Ich habe den AfD-Werbespot zur Brandenburg-Wahl geschaut, damit ihr das nicht müsst

Der AfD Werbespot für brandenburg analysiert

Ich habe mir die Mühe gemacht und den Wahlwerbespot der AfD zur Landtagswahl in Brandenburg geschaut – eines vorweg: Es ist kein cineastisches Meisterwerk, dafür aber immerhin ein Meisterwerk in Sachen Propaganda. Der etwa einminütige Clip beginnt mit harmonischer Musik und einen Flug über ein (vermutlich in Brandenburg liegendes) Gewässer. Dazu ertönt folgendes Satz von einer – wie soll es auch anders sein – männlichen Stimme: „Brandenburg ist unsere Heimat. Mit seiner Landschaft, seinen Städten und seinen Menschen.“

Der Zuschauer bekommt eine Stadt zu sehen und anschließend per Timelapse beschleunigte Fußgänger in einer Fußgängerzone. In fetten, weißen Buchstaben wird das Wort „HEIMAT“ eingeblendet. Wer die AfD kennt, weiß, dass „unsere“ in „unsere Heimat“ selbstverständlich „Biodeutsche“ und keine Ausländer, Journalisten oder „links-grüne Gutmenschen“ meint. Weiter im Clip: Plötzlich ist es vorbei mit der Harmonie.

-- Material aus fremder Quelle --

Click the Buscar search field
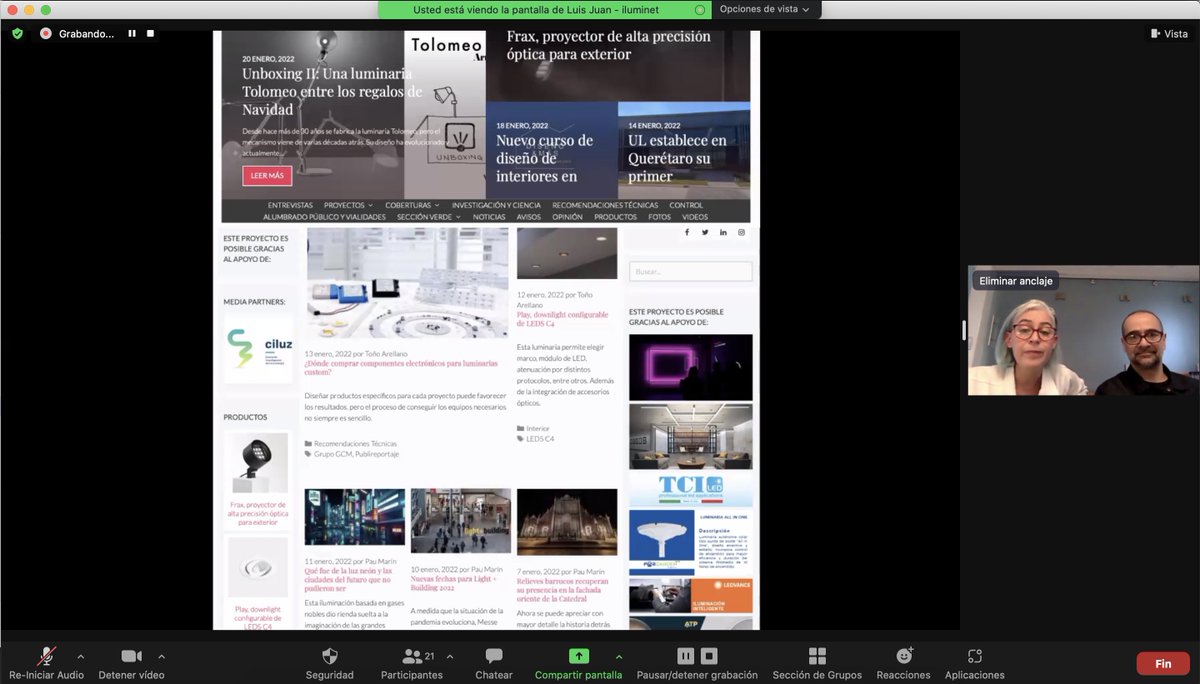(x=690, y=271)
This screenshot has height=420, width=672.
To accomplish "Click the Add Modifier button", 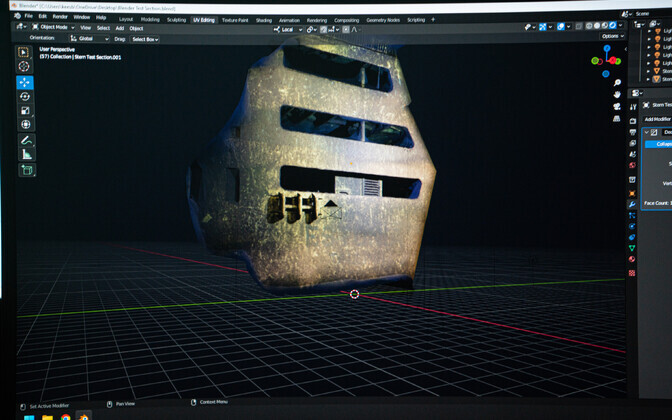I will (x=658, y=118).
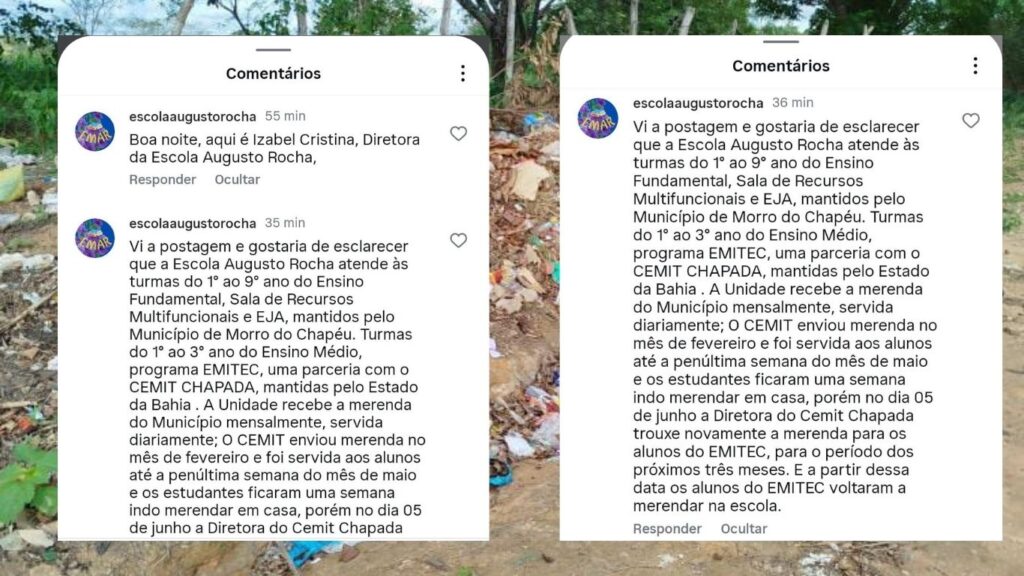Image resolution: width=1024 pixels, height=576 pixels.
Task: Click Ocultar under the 55 min comment
Action: [237, 180]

Brandenburg vor dem Untergang?

Die Fußgängerzone wird in dunkles Licht getaucht und der Sprecher verkündet mit unheilvoller Stimme: „Doch diese Heimat droht zu verschwinden. Ganze Regionen sterben aus und verfallen. Busse fahren nicht mehr. Ärzte verschwinden“. Dabei wird in fetten, weißen Buchstaben „VERFALL“ eingeblendet und die harmonische Musik weicht plötzlich schneller und chaotischer. Es folgt die Nahaufnahme einer rostigen Kette, die vor einem verlassenen Fabrikgebäude baumelt.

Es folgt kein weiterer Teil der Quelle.